- [Exercise prompt]:
Please list every attacker the pistol habit editorial names.

- [Text segment]:
The Pistol Habit: Stop It
T dastardly
attempt upon the life of Mayor Gaynor has given startling emphasis
to the sober words uttered by Judge George C. Holt in his address
before the State Bar Association at Wisconsin, and published in
our issue of last week. “The repeating pistol,” said Judge Holt,
“is the greatest nuisance in modern life. Every criminal, every
madman, every crank, every bad boy carries one. Nineteen-twentieths
of all the crimes of violence that are committed are effected by
its use.” In this country practically all of the murderous assaults
upon public men have been made with the pistol. It is improbable
that Booth, or Guiteau, or Czolgosz could have accomplished his
purpose with any other weapon. The attempt to kill Seward with a
knife resulted only in serious wounding. No assassin, however crazy,
would have attempted to shoot Lincoln in a theater box with a gun,
or Garfield in a railway station, or McKinley in a public hall.
Gallagher would not have gotten near his victim on a steamer deck
with such a weapon, and an attempt with a knife would probably have
failed.
These facts should raise the most
serious reflections, and they should provoke prompt and thorough-going
measures to put an end to the most indefensible and monstrous habit
of this people, a habit which falls little short of an epidemic
insanity.

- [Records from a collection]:
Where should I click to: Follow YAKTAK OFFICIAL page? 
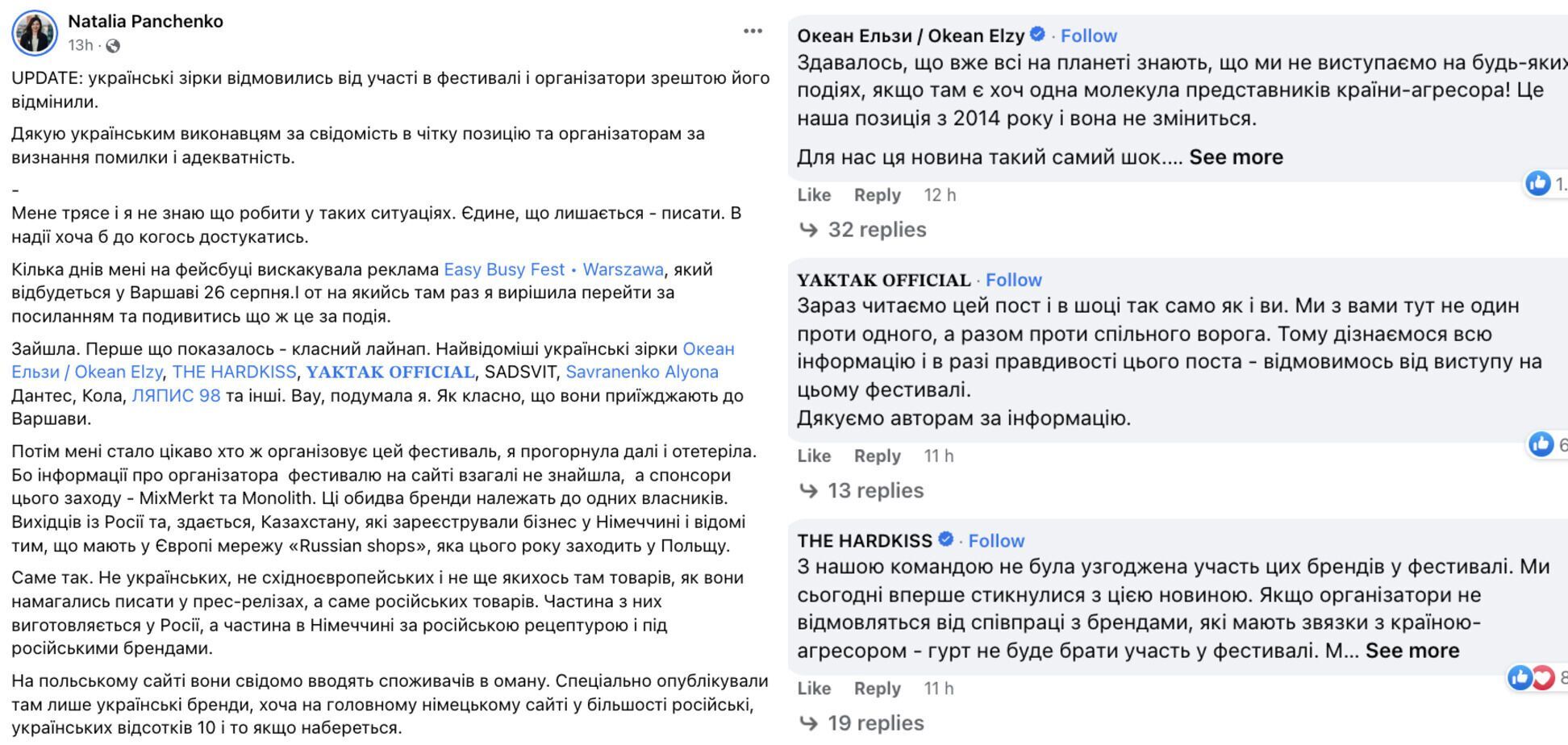[1014, 280]
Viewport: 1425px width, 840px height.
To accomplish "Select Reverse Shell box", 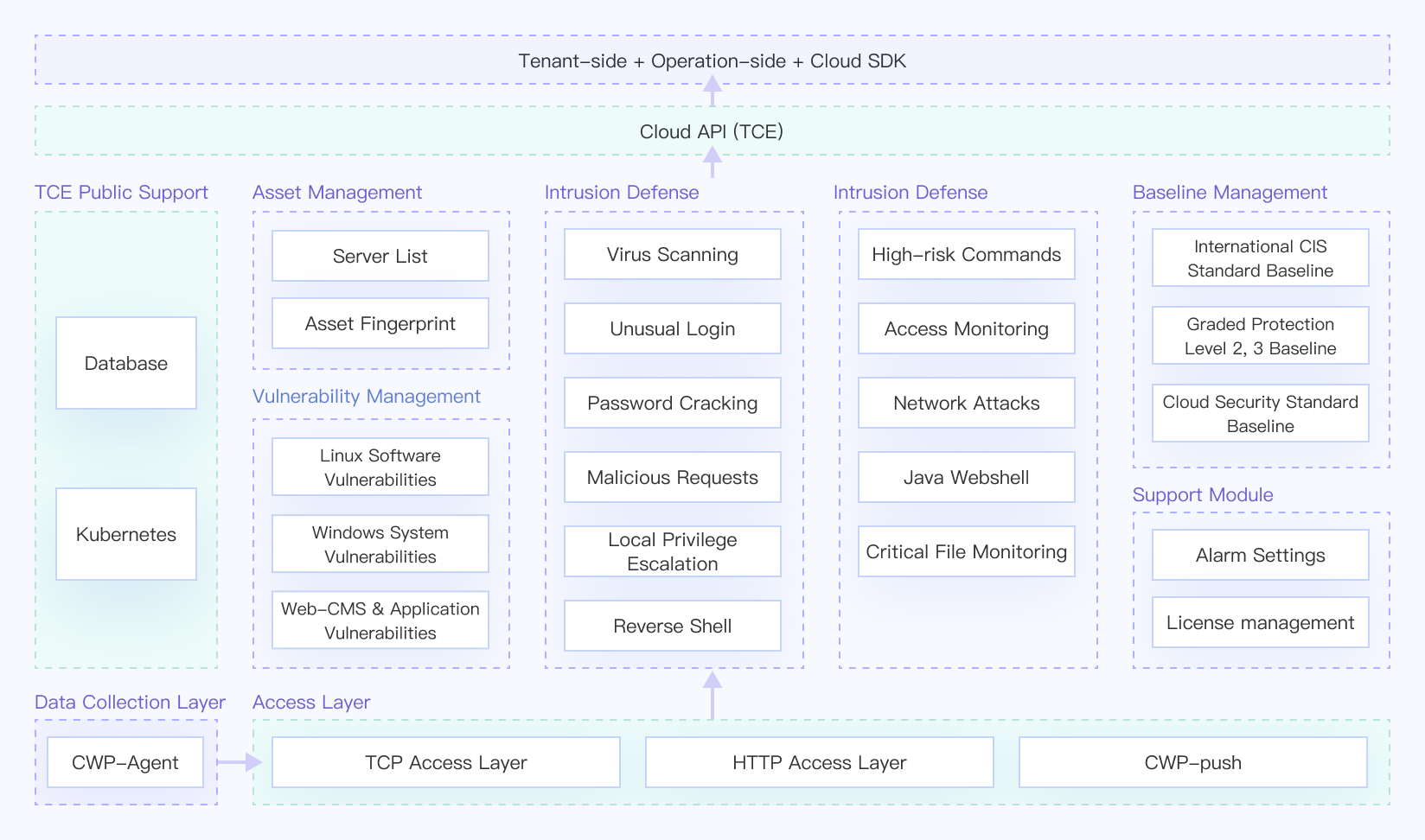I will 673,626.
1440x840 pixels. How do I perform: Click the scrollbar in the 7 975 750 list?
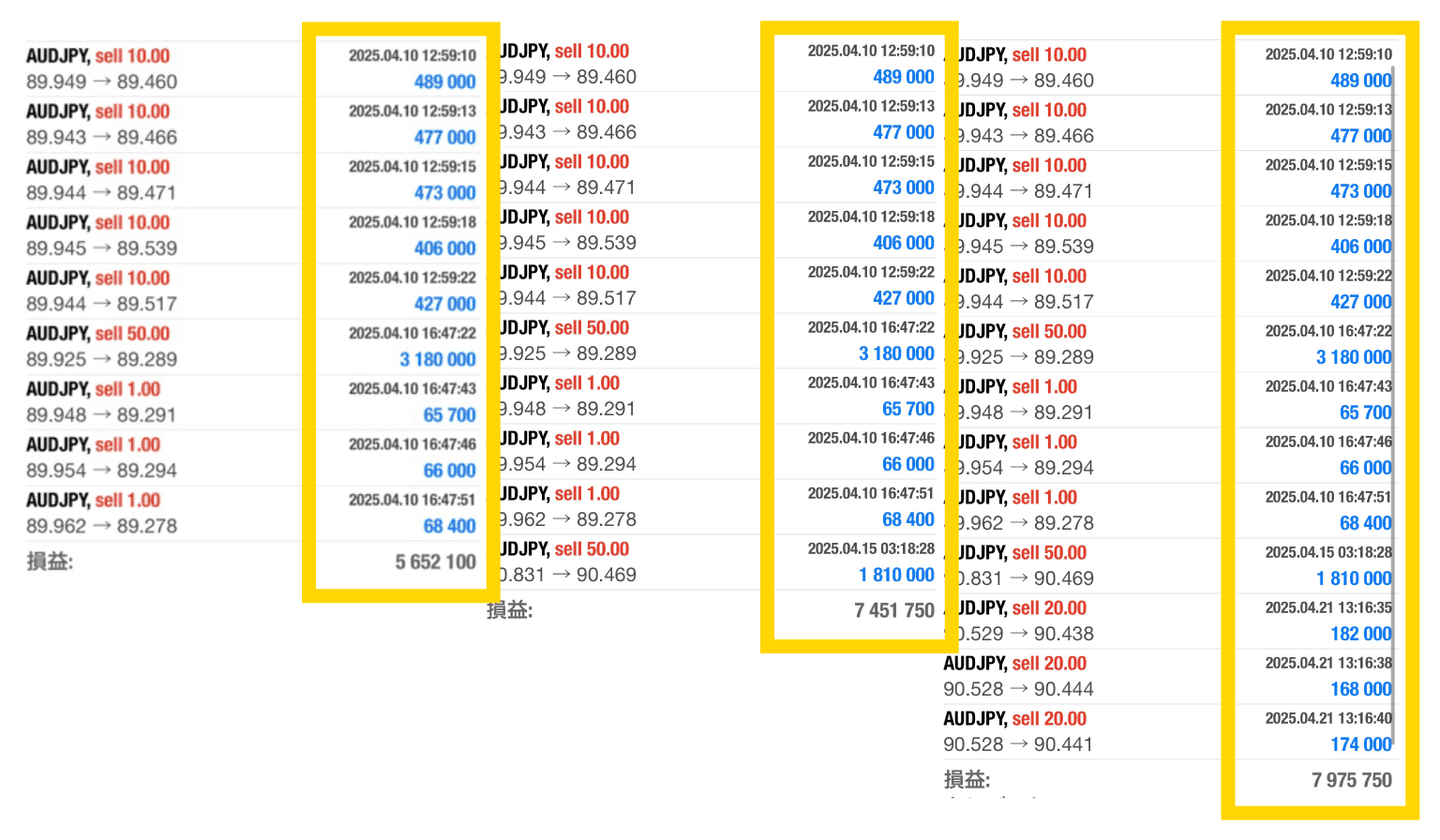pos(1394,403)
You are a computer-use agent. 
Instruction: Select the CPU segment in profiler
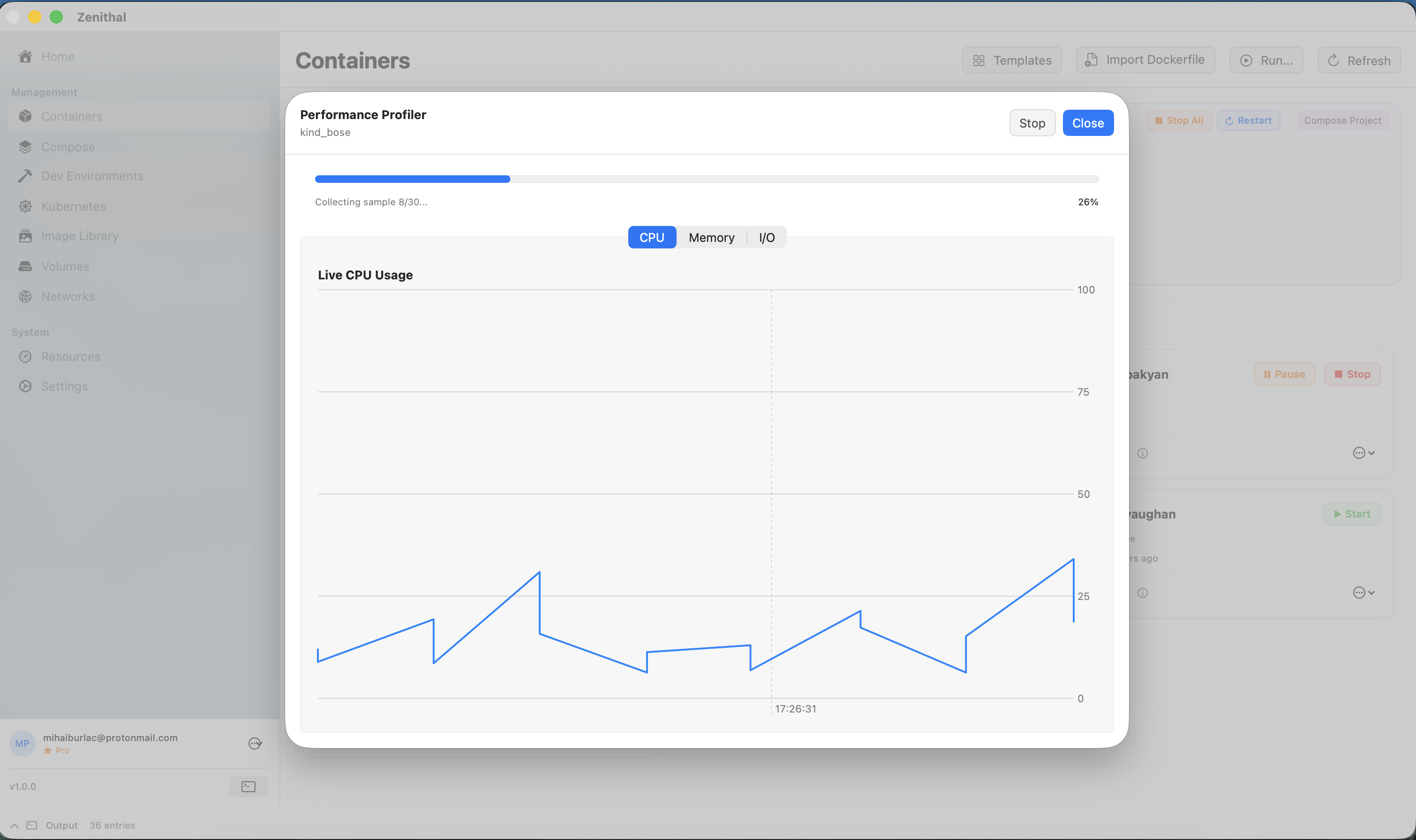[x=652, y=238]
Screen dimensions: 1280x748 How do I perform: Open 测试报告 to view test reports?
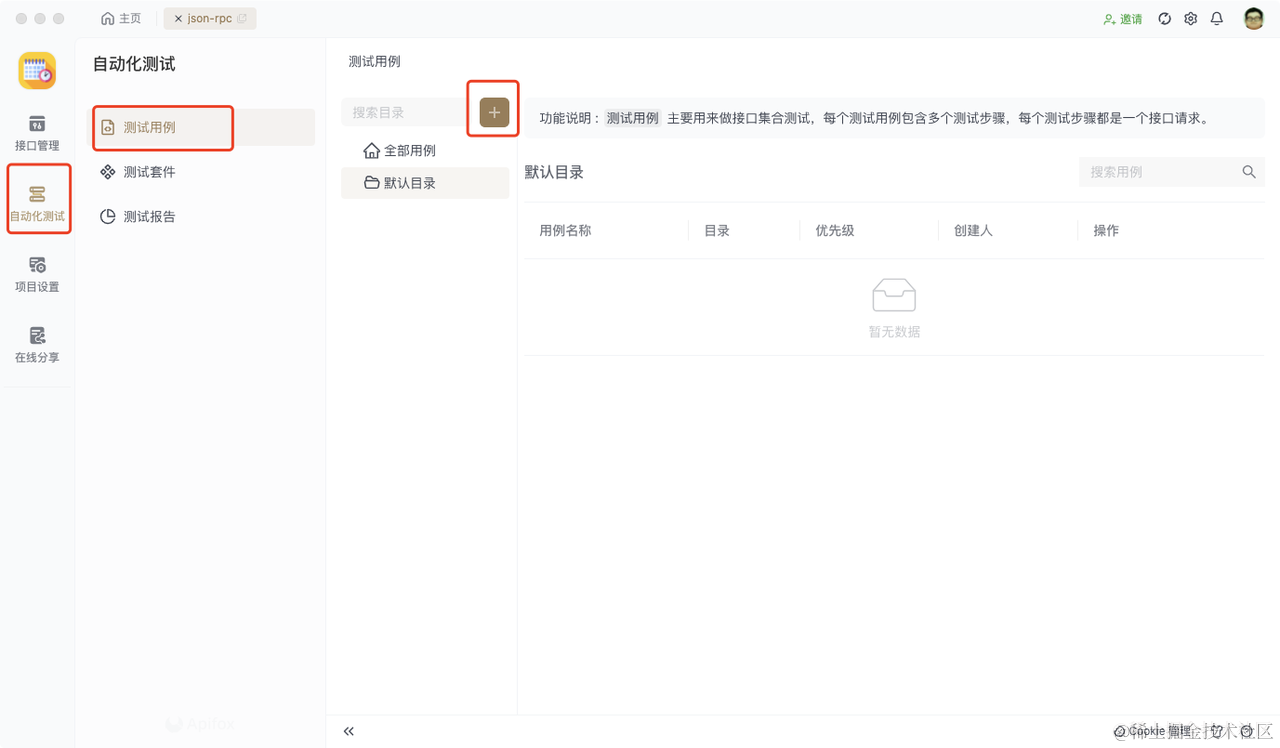click(x=146, y=216)
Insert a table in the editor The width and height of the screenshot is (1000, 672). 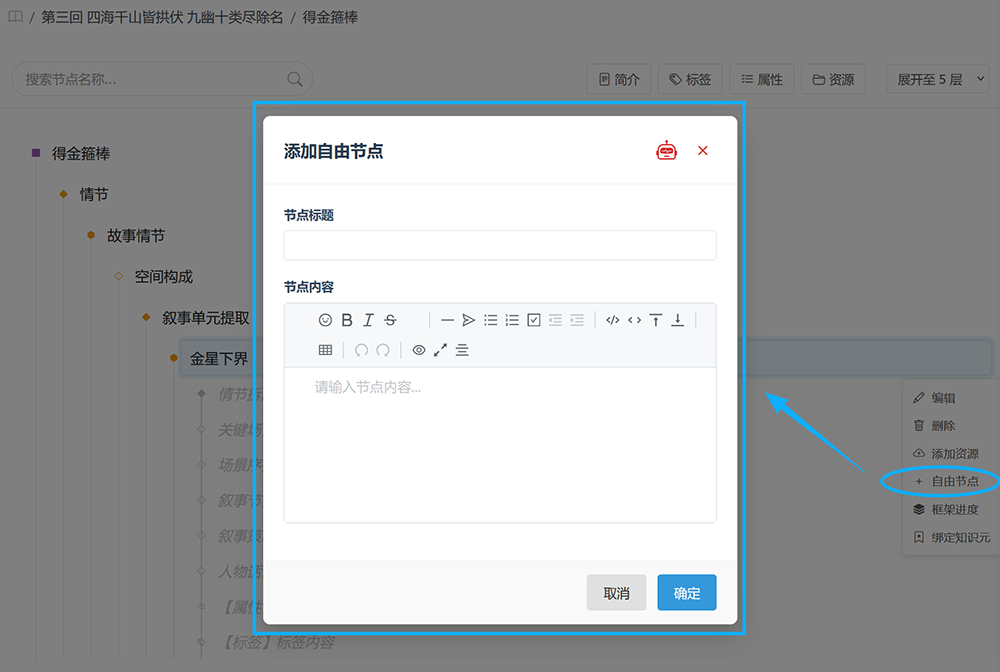(325, 350)
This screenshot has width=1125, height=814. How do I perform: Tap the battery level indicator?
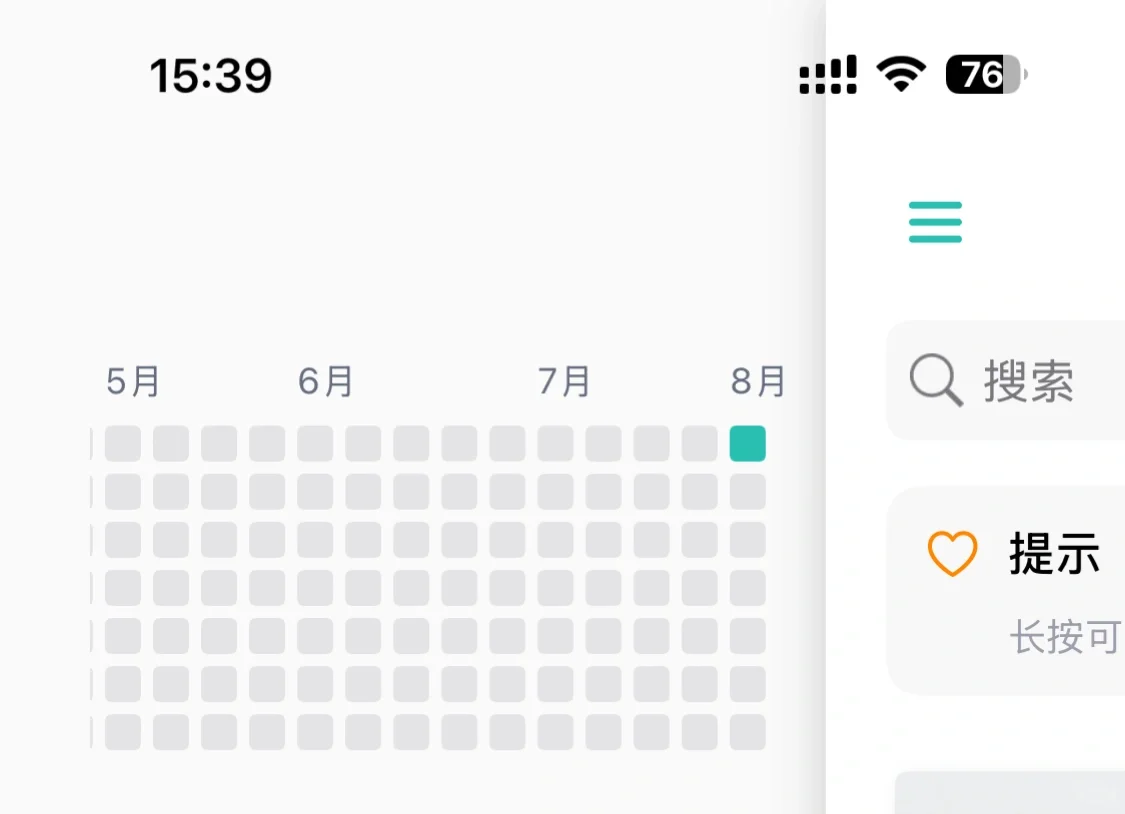tap(985, 75)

- [Output of the exercise]:
Booth, Guiteau, Czolgosz, Gallagher